__Directions__: Rewrite the stretch from the line containing "Click the $20.75 Family Special price" through the line containing "click(67, 916)", swapping "Family Special" for "Weekend Special" and leaving everything else as it is.

__Raw data__:

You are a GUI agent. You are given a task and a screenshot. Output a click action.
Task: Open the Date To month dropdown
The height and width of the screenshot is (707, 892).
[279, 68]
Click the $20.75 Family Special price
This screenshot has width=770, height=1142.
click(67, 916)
* * *
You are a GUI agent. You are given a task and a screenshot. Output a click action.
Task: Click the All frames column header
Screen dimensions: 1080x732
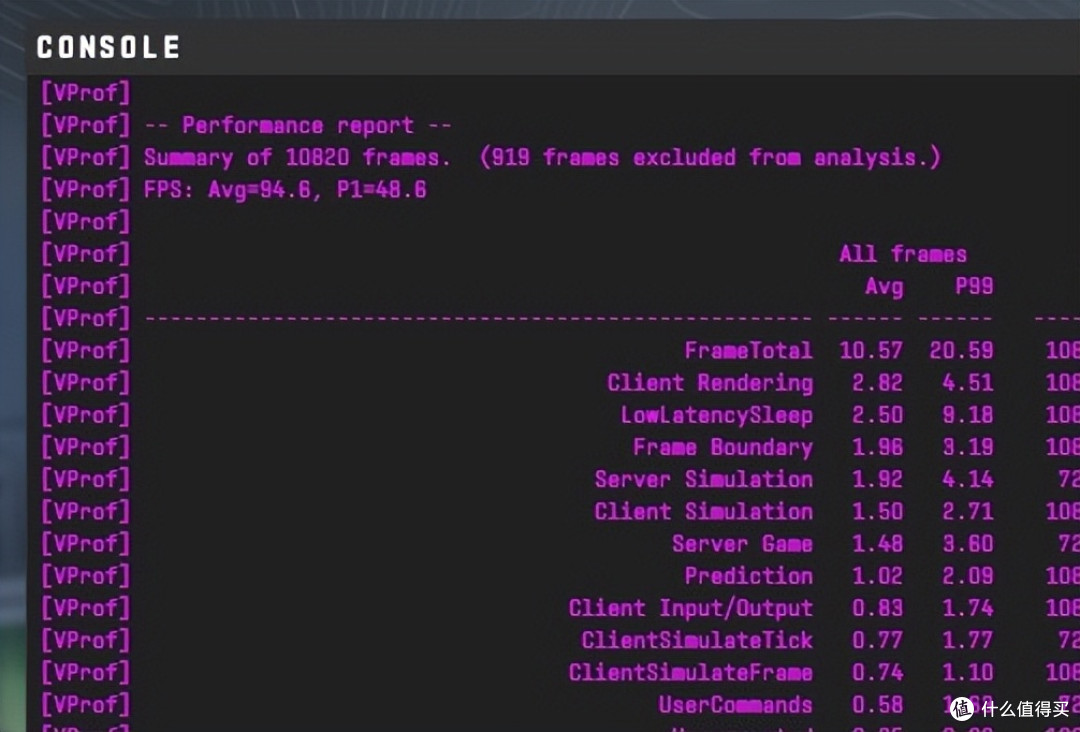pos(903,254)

__Finished exercise__:
Click the $20.75 Weekend Special price
This screenshot has width=770, height=1142.
click(67, 916)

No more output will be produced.